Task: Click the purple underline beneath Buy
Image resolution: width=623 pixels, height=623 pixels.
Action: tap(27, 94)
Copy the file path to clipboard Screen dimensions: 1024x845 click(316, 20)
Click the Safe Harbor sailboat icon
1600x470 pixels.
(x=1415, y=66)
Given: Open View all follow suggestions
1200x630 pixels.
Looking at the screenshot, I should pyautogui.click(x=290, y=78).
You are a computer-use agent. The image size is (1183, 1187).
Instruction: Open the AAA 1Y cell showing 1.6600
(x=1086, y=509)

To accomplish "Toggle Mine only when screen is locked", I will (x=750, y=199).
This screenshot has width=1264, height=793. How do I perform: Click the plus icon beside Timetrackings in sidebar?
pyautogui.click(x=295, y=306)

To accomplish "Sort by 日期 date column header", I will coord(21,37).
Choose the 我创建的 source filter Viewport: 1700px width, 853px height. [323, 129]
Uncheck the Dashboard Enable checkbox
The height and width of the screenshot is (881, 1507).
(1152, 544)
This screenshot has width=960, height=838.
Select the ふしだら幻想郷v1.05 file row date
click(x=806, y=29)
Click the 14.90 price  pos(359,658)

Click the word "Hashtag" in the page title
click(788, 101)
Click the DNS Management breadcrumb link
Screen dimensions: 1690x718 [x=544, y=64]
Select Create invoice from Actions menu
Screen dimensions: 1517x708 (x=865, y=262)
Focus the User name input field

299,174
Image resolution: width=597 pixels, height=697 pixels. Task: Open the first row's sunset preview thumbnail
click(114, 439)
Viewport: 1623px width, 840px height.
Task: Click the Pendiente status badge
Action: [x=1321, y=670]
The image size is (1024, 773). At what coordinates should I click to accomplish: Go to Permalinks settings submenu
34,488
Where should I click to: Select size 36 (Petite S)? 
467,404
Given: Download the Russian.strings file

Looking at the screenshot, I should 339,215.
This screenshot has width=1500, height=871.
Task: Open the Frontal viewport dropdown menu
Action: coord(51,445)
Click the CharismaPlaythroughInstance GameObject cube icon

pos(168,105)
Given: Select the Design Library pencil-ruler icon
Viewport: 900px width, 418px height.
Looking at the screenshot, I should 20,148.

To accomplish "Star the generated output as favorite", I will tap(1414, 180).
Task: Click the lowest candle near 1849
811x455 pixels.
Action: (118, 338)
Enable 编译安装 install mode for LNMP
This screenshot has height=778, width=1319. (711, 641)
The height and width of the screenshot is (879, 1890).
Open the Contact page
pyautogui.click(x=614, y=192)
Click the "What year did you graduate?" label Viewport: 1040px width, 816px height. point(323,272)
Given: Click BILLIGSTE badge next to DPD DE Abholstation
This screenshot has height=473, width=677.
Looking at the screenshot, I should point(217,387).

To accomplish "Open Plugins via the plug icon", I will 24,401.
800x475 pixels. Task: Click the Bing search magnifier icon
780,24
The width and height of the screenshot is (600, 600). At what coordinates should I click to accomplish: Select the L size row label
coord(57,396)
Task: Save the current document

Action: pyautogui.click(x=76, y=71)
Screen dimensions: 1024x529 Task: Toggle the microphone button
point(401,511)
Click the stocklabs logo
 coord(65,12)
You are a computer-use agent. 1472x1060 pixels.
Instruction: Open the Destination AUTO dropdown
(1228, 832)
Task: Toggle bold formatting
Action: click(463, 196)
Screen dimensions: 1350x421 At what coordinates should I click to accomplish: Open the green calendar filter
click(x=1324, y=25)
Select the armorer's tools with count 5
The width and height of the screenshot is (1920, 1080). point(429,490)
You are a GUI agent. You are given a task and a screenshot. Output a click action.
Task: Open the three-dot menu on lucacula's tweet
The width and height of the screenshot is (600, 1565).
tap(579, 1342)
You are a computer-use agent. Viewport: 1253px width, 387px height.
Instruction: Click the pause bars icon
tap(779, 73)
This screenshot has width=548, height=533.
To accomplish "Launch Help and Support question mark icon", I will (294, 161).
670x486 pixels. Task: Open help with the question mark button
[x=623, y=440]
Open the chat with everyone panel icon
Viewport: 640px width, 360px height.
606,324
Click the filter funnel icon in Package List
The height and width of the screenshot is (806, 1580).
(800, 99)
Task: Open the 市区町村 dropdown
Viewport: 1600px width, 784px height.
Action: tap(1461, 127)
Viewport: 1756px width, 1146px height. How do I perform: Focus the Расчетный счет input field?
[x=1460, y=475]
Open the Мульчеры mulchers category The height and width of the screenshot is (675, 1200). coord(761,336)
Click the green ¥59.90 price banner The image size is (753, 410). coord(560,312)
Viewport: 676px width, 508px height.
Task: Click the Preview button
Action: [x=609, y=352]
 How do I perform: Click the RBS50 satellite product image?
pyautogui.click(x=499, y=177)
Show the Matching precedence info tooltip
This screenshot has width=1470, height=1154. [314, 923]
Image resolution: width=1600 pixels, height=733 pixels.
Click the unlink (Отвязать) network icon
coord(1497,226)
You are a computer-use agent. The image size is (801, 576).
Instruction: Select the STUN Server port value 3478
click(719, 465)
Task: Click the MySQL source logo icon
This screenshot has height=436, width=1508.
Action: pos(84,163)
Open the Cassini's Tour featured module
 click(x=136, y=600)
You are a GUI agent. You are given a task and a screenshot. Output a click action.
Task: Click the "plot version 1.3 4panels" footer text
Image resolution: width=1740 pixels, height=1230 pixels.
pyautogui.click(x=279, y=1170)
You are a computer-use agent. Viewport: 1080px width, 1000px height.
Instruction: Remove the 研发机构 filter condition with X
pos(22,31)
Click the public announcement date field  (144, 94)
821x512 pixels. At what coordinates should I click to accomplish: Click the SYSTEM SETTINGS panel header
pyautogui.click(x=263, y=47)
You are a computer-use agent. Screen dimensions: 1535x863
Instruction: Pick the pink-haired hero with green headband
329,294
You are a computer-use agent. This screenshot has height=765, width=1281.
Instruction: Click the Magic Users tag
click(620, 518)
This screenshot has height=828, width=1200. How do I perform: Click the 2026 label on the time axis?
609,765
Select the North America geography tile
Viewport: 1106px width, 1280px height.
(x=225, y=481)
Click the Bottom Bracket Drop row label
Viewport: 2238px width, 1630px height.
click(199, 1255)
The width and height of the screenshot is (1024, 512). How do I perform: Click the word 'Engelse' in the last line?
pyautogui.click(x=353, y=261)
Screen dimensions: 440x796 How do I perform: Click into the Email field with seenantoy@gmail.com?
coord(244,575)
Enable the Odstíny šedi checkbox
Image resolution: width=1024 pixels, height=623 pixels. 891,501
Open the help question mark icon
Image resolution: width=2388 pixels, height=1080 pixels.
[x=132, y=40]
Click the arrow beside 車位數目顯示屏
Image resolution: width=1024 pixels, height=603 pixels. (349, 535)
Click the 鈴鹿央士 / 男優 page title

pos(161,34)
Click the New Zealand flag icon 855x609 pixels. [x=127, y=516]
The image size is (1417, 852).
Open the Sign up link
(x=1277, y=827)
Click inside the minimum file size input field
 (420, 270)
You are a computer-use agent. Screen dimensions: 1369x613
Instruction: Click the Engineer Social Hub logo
......
§ **YOUR GOAL**:
Take the entries and copy them out exactly.

§ **EXERCISE RESPONSE**:
Task: Click the purple underline beneath Buy
Image resolution: width=623 pixels, height=623 pixels.
Action: tap(27, 94)
Copy the file path to clipboard Screen dimensions: 1024x845 click(316, 20)
Click the Safe Harbor sailboat icon
1600x470 pixels.
(x=1415, y=66)
Given: Open View all follow suggestions
1200x630 pixels.
Looking at the screenshot, I should pyautogui.click(x=290, y=78).
You are a computer-use agent. The image size is (1183, 1187).
Instruction: Open the AAA 1Y cell showing 1.6600
(x=1086, y=509)

To accomplish "Toggle Mine only when screen is locked", I will (x=750, y=199).
This screenshot has width=1264, height=793. How do I perform: Click the plus icon beside Timetrackings in sidebar?
pyautogui.click(x=295, y=306)

To accomplish "Sort by 日期 date column header", I will coord(21,37).
Choose the 我创建的 source filter Viewport: 1700px width, 853px height. [323, 129]
Uncheck the Dashboard Enable checkbox
The height and width of the screenshot is (881, 1507).
(1152, 544)
This screenshot has width=960, height=838.
Select the ふしだら幻想郷v1.05 file row date
click(x=806, y=29)
Click the 14.90 price  pos(359,658)

Click the word "Hashtag" in the page title
click(788, 101)
Click the DNS Management breadcrumb link
Screen dimensions: 1690x718 [x=544, y=64]
Select Create invoice from Actions menu
Screen dimensions: 1517x708 (x=865, y=262)
Focus the User name input field

299,174
Image resolution: width=597 pixels, height=697 pixels. Task: Open the first row's sunset preview thumbnail
click(114, 439)
Viewport: 1623px width, 840px height.
Task: Click the Pendiente status badge
Action: [x=1321, y=670]
The image size is (1024, 773). At what coordinates should I click to accomplish: Go to Permalinks settings submenu
34,488
Where should I click to: Select size 36 (Petite S)? 
467,404
Given: Download the Russian.strings file

Looking at the screenshot, I should 339,215.
This screenshot has width=1500, height=871.
Task: Open the Frontal viewport dropdown menu
Action: coord(51,445)
Click the CharismaPlaythroughInstance GameObject cube icon

pos(168,105)
Given: Select the Design Library pencil-ruler icon
Viewport: 900px width, 418px height.
Looking at the screenshot, I should 20,148.

To accomplish "Star the generated output as favorite", I will tap(1414, 180).
Task: Click the lowest candle near 1849
811x455 pixels.
Action: (118, 338)
Enable 编译安装 install mode for LNMP
This screenshot has height=778, width=1319. (711, 641)
The height and width of the screenshot is (879, 1890).
Open the Contact page
pyautogui.click(x=614, y=192)
Click the "What year did you graduate?" label Viewport: 1040px width, 816px height. point(323,272)
Given: Click BILLIGSTE badge next to DPD DE Abholstation
This screenshot has height=473, width=677.
Looking at the screenshot, I should point(217,387).

To accomplish "Open Plugins via the plug icon", I will 24,401.
800x475 pixels. Task: Click the Bing search magnifier icon
780,24
The width and height of the screenshot is (600, 600). At what coordinates should I click to accomplish: Select the L size row label
coord(57,396)
Task: Save the current document

Action: pyautogui.click(x=76, y=71)
Screen dimensions: 1024x529 Task: Toggle the microphone button
point(401,511)
Click the stocklabs logo
 coord(65,12)
You are a computer-use agent. 1472x1060 pixels.
Instruction: Open the Destination AUTO dropdown
(1228, 832)
Task: Toggle bold formatting
Action: click(463, 196)
Screen dimensions: 1350x421 At what coordinates should I click to accomplish: Open the green calendar filter
click(x=1324, y=25)
Select the armorer's tools with count 5
The width and height of the screenshot is (1920, 1080). point(429,490)
You are a GUI agent. You are given a task and a screenshot. Output a click action.
Task: Open the three-dot menu on lucacula's tweet
The width and height of the screenshot is (600, 1565).
tap(579, 1342)
You are a computer-use agent. Viewport: 1253px width, 387px height.
Instruction: Click the pause bars icon
tap(779, 73)
This screenshot has width=548, height=533.
To accomplish "Launch Help and Support question mark icon", I will (294, 161).
670x486 pixels. Task: Open help with the question mark button
[x=623, y=440]
Open the chat with everyone panel icon
Viewport: 640px width, 360px height.
606,324
Click the filter funnel icon in Package List
The height and width of the screenshot is (806, 1580).
(800, 99)
Task: Open the 市区町村 dropdown
Viewport: 1600px width, 784px height.
Action: tap(1461, 127)
Viewport: 1756px width, 1146px height. How do I perform: Focus the Расчетный счет input field?
[x=1460, y=475]
Open the Мульчеры mulchers category The height and width of the screenshot is (675, 1200). coord(761,336)
Click the green ¥59.90 price banner The image size is (753, 410). coord(560,312)
Viewport: 676px width, 508px height.
Task: Click the Preview button
Action: [x=609, y=352]
 How do I perform: Click the RBS50 satellite product image?
pyautogui.click(x=499, y=177)
Show the Matching precedence info tooltip
This screenshot has width=1470, height=1154. [314, 923]
Image resolution: width=1600 pixels, height=733 pixels.
Click the unlink (Отвязать) network icon
coord(1497,226)
You are a computer-use agent. The image size is (801, 576).
Instruction: Select the STUN Server port value 3478
click(719, 465)
Task: Click the MySQL source logo icon
This screenshot has height=436, width=1508.
Action: pos(84,163)
Open the Cassini's Tour featured module
 click(x=136, y=600)
You are a GUI agent. You are given a task and a screenshot. Output a click action.
Task: Click the "plot version 1.3 4panels" footer text
Image resolution: width=1740 pixels, height=1230 pixels.
pyautogui.click(x=279, y=1170)
You are a computer-use agent. Viewport: 1080px width, 1000px height.
Instruction: Remove the 研发机构 filter condition with X
pos(22,31)
Click the public announcement date field  (144, 94)
821x512 pixels. At what coordinates should I click to accomplish: Click the SYSTEM SETTINGS panel header
pyautogui.click(x=263, y=47)
You are a computer-use agent. Screen dimensions: 1535x863
Instruction: Pick the pink-haired hero with green headband
329,294
You are a computer-use agent. This screenshot has height=765, width=1281.
Instruction: Click the Magic Users tag
click(620, 518)
This screenshot has height=828, width=1200. How do I perform: Click the 2026 label on the time axis?
609,765
Select the North America geography tile
Viewport: 1106px width, 1280px height.
(x=225, y=481)
Click the Bottom Bracket Drop row label
Viewport: 2238px width, 1630px height.
click(199, 1255)
The width and height of the screenshot is (1024, 512). How do I perform: Click the word 'Engelse' in the last line?
pyautogui.click(x=353, y=261)
Screen dimensions: 440x796 How do I perform: Click into the Email field with seenantoy@gmail.com?
coord(244,575)
Enable the Odstíny šedi checkbox
Image resolution: width=1024 pixels, height=623 pixels. 891,501
Open the help question mark icon
Image resolution: width=2388 pixels, height=1080 pixels.
[x=132, y=40]
Click the arrow beside 車位數目顯示屏
Image resolution: width=1024 pixels, height=603 pixels. (349, 535)
Click the 鈴鹿央士 / 男優 page title

pos(161,34)
Click the New Zealand flag icon 855x609 pixels. [x=127, y=516]
The image size is (1417, 852).
Open the Sign up link
(x=1277, y=827)
Click inside the minimum file size input field
 (420, 270)
You are a computer-use agent. Screen dimensions: 1369x613
Instruction: Click the Engineer Social Hub logo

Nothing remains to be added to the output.